What the task requires: The first line of the entries and each line after it, through the one that contains "Task: Open the", are to be duplicated exactly; no picture belongs in the copy.

Pixel coordinate grounding data

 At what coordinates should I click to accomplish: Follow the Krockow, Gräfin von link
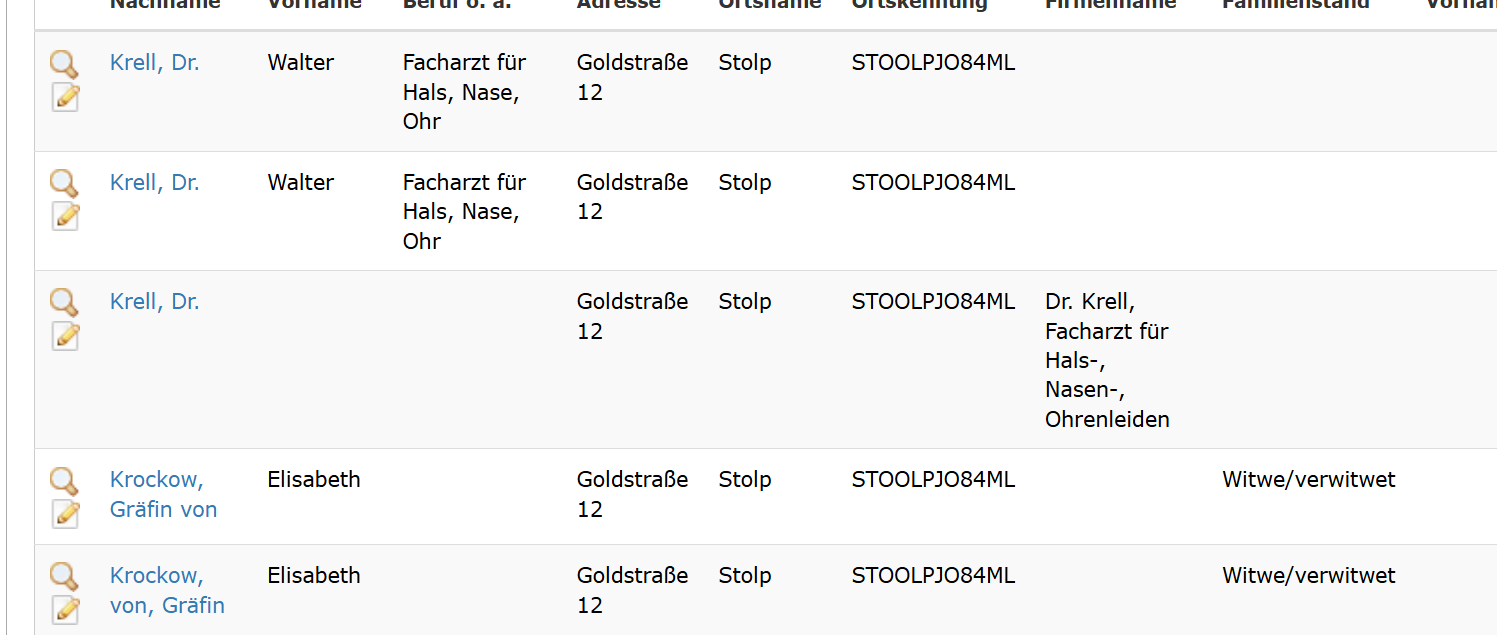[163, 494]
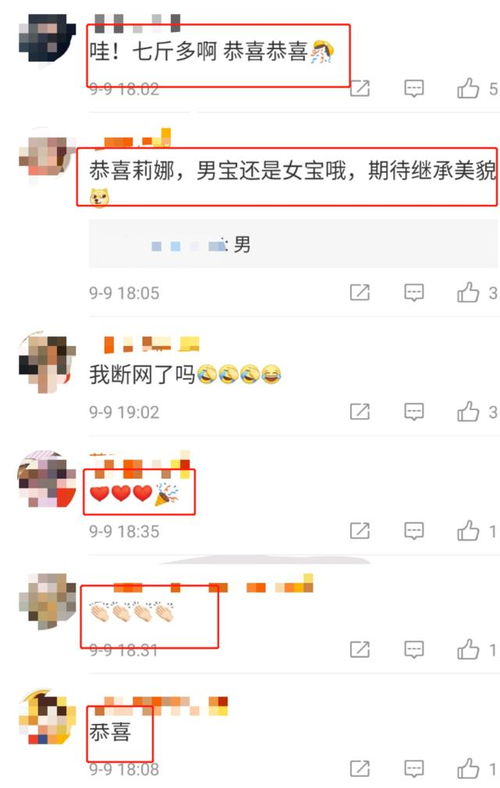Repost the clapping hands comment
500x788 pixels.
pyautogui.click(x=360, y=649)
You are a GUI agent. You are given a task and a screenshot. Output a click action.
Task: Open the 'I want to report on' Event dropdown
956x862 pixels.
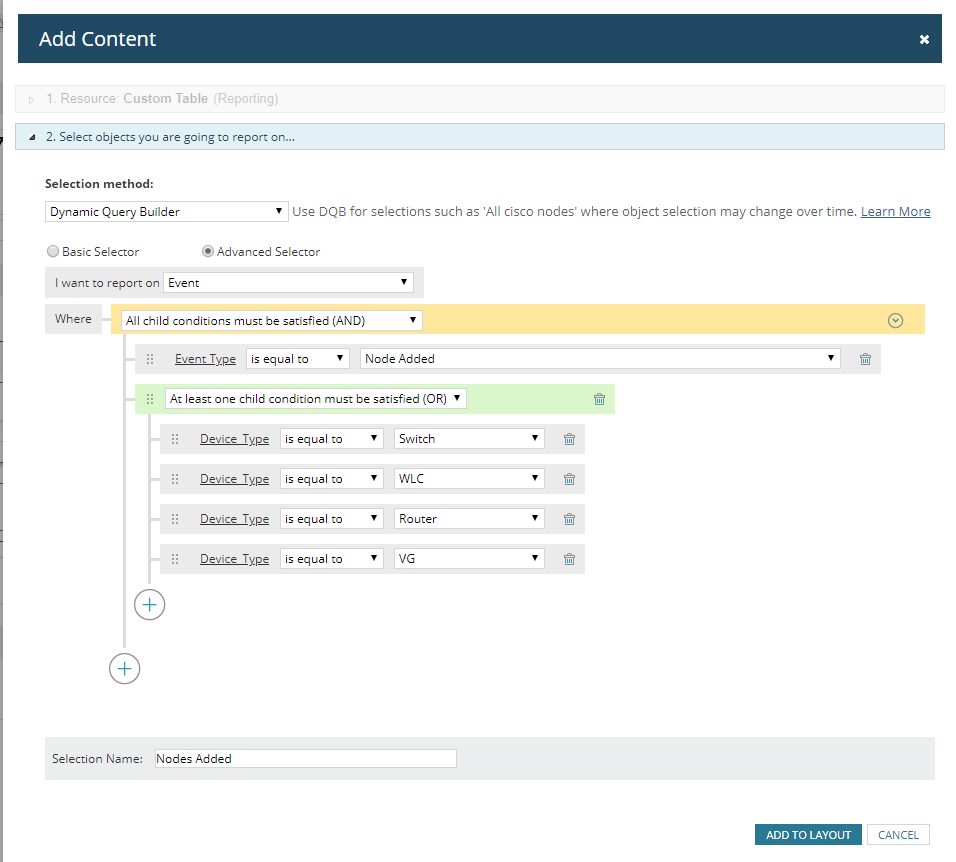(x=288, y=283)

Written answer:
 At what coordinates should I click to accomplish: Follow the Krockow, Gräfin von link
[163, 494]
Repost the clapping hands comment
500x788 pixels.
pyautogui.click(x=360, y=649)
You are a GUI agent. You are given a task and a screenshot. Output a click action.
Task: Open the 'I want to report on' Event dropdown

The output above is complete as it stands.